# [Entries on where items appear]

_ _ _ _ _

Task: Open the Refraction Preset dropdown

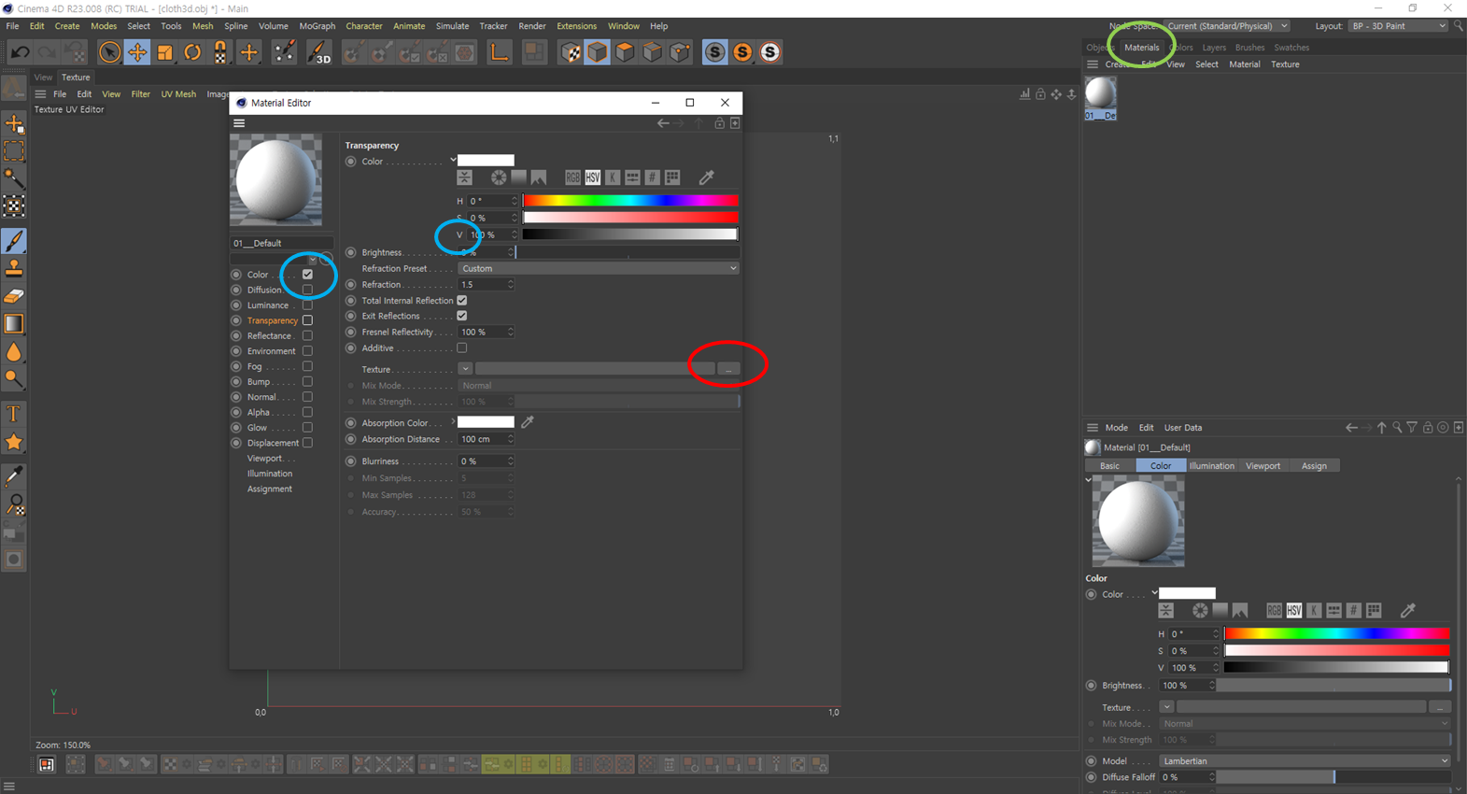Action: coord(598,268)
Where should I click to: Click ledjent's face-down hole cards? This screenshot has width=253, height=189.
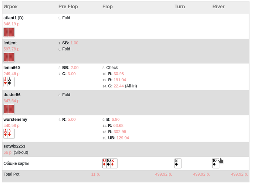point(9,57)

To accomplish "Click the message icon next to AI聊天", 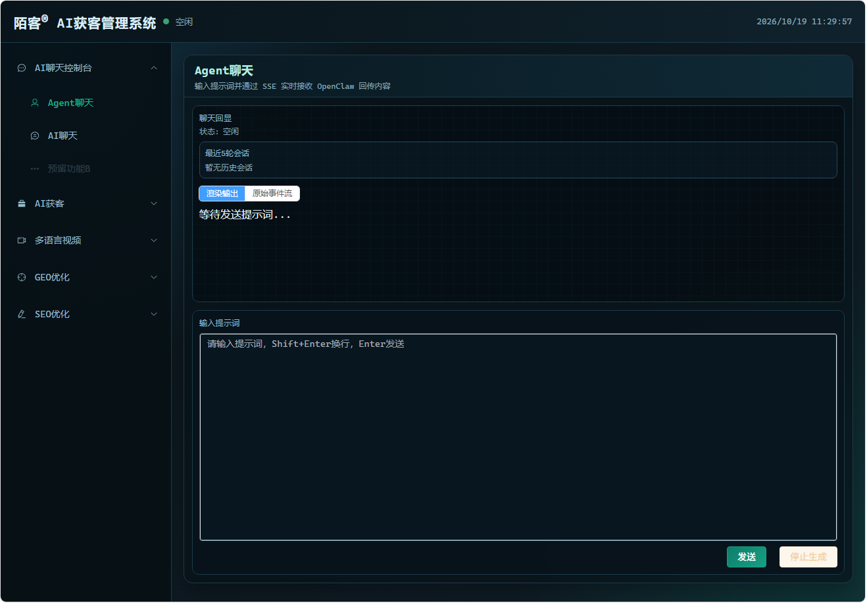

_ _ _ _ _

# [Work to complete]
Swap "screenshot" for "capture" throughout the data above, keeping every other part the same, and leave the pictures out of your answer.

# [Response to the exercise]
Task: Open the Refraction Preset dropdown

Action: coord(598,268)
Where should I click to: Click ledjent's face-down hole cards? This capture has width=253, height=189.
point(9,57)

To accomplish "Click the message icon next to AI聊天", 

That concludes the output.